Well done, everyone!
1 And by the way: people, you do not need to wait for the person in front of you to board the train before you swipe your MetroCard. In fact, you can swipe your MetroCard immediately upon their swipe's being accepted. It pays to make sure they're actually going through the turnstile (because if some idiot makes the thing go around and doesn't make it through, he could end up going through on your swipe), but once he's on his way through, SWIPE YOUR CARD. People always stand there waiting patiently for the person to be clear of the thing, as if they're afraid they'll electrocute somebody if they swipe too soon. Nobody will be electrocuted. This is a busy city! Swipe, swipe, swipe!!!
2 My theory is that the reason out-of-towners think it's so hard to hail a taxicab (another thing I've always found easy, assuming any cabs are even around) is that they are fucking idiots: almost every day I see some tourist getting angrier and angrier as more and more cabs drive by without picking him up—the funny part being that none of these cabs have their lights on! If you change the statement to, "It's impossible to hail an occupied cab," then sure, I suppose you're right.
3 I'm not even going to give that a question mark.

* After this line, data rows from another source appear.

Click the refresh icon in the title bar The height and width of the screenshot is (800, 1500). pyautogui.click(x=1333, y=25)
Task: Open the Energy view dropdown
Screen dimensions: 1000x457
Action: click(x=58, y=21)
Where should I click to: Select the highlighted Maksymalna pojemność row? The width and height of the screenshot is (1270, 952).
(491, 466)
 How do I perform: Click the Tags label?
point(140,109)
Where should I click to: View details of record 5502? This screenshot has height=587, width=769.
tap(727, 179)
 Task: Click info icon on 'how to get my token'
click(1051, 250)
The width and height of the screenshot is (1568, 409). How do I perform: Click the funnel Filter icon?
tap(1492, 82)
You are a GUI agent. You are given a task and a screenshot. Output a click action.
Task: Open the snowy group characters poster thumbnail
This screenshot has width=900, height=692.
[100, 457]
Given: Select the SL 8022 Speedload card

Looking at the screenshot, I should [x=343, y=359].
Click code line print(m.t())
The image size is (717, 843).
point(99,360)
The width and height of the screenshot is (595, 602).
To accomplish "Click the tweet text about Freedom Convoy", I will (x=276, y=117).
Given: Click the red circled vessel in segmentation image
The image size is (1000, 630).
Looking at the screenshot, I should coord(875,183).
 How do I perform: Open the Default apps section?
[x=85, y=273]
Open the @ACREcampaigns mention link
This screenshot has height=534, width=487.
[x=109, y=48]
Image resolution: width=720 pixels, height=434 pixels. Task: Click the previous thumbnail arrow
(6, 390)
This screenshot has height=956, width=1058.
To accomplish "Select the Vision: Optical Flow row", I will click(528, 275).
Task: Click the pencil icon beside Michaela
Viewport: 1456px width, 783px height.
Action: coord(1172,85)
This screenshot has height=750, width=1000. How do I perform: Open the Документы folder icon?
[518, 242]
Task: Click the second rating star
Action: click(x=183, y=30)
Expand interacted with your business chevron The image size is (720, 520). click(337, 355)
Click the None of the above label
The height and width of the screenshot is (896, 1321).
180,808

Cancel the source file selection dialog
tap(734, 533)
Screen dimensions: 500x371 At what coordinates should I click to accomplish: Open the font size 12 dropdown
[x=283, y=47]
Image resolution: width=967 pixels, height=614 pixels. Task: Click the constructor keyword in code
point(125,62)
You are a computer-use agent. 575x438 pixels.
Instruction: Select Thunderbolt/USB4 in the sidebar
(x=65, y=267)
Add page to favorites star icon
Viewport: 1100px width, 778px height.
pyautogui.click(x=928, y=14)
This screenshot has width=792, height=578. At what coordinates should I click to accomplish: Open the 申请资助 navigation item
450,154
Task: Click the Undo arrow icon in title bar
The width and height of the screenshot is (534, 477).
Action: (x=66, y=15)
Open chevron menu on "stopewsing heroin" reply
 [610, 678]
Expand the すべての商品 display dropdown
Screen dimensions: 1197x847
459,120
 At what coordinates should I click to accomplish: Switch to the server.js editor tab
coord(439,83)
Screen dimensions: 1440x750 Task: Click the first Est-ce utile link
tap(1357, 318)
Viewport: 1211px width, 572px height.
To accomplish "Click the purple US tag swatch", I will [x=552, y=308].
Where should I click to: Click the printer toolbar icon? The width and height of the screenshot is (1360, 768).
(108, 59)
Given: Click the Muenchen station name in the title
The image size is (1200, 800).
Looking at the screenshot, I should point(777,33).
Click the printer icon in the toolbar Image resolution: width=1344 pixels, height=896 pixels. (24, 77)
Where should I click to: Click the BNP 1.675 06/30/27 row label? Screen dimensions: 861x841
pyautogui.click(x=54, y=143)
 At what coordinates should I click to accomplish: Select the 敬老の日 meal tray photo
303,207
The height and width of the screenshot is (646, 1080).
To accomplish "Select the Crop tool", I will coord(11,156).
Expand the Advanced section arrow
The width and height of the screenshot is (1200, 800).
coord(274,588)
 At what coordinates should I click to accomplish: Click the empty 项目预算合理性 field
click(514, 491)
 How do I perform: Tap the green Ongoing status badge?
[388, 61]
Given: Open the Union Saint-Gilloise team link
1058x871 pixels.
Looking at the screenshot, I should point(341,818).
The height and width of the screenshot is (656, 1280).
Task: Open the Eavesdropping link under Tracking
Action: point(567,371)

4 But don't worry: I was bad at sports.
5 That's a plausible scenario. For example, I once felt like a math genius because I was the first person to finish a Geometry final exam and thought it was way easy but then started having serious doubts when it took 45 minutes for the next kid to come out and he and everyone else were like, "Oh, man, that was so hard," so I started to think I must have missed a page of the test or something, but then I got it back and I got something absurd like a 125% with extra credit—and it was clear to me from experience that it's not that I was the best student in that class (I definitely was not) but that I had just happened to immediately see the best way to do this one particular proof. I had gotten lucky. In other words, my performance on that test had no predictive power when it came to my performance on future tests—and I knew it even then.
6 This is a bad example because if Chris Rock stopped being funny, people would still think he was hilariously funny for years and years—because most people's sense of humor is really a sense of the crowd's sense of humor, just another form of conformism, and "Chris Rock is funny" is a fact with power way beyond its actual description of the man's actual funniness. (Or, wait...maybe that makes it a really, really good example.)
7 Hi, I just finished watching all five seasons of Six Feet Under!


2 comments:
This blog has been particularly good lately. Thank you.
To paraphrase Hume (or was it Chris Rock?): The best predictor of the future is the past. How do we know? It's always worked in the past.